--- Input Enclosed Below ---
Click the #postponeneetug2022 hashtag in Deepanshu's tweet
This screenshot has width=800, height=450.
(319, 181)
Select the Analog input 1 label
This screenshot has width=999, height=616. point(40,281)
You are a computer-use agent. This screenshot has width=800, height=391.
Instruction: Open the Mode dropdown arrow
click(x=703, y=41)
--- End of Enclosed Input ---
--- Input Enclosed Below ---
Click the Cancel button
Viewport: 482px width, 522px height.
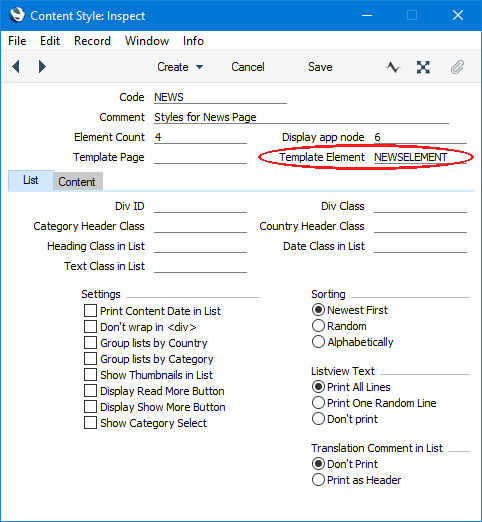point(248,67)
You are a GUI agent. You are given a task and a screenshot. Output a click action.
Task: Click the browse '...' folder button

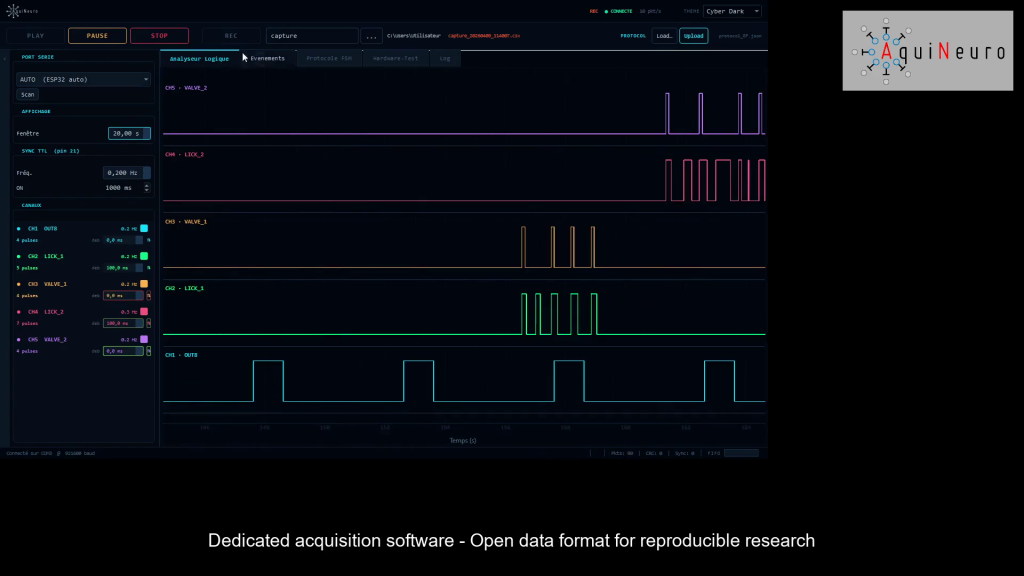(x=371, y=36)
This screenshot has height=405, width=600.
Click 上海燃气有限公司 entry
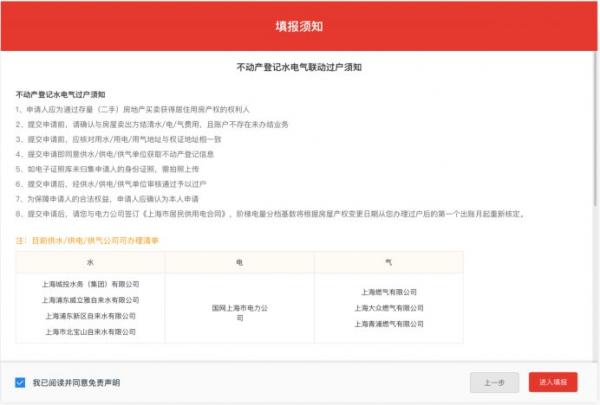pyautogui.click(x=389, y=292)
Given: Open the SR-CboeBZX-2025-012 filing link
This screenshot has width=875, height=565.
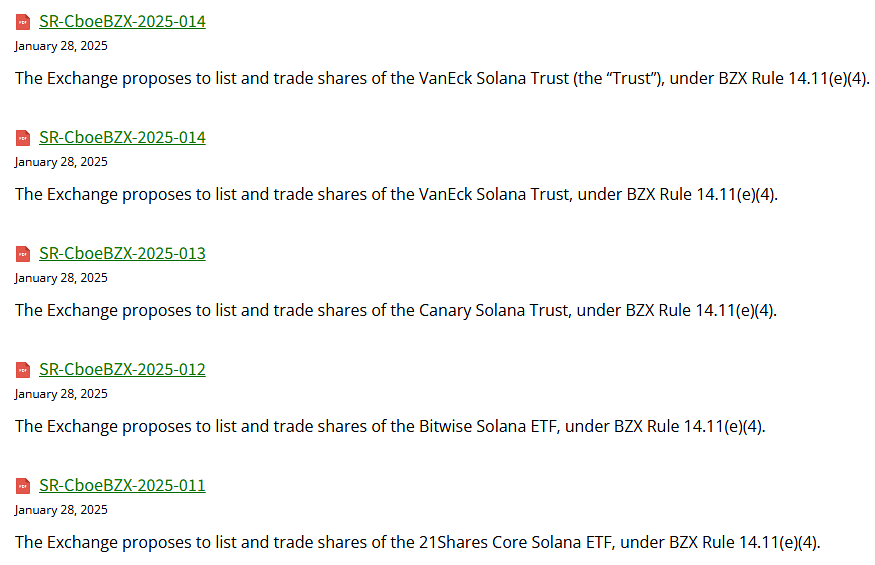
--- End of Enclosed Input ---
--- Input Enclosed Below ---
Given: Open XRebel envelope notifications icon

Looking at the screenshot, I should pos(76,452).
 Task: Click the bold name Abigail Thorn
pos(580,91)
--- End of Enclosed Input ---
▶ [What to work on]: Go to the line above that contains "Task: Click the browse '...' folder button" and reproduce everything exactly from there through the line that contains "This screenshot has width=875, height=565.", leaving out the pictures.

▶ [Exercise answer]:
Task: Click the browse '...' folder button

(x=371, y=36)
This screenshot has height=405, width=600.
Click 上海燃气有限公司 entry
pyautogui.click(x=389, y=292)
Given: Open the SR-CboeBZX-2025-012 filing link
This screenshot has width=875, height=565.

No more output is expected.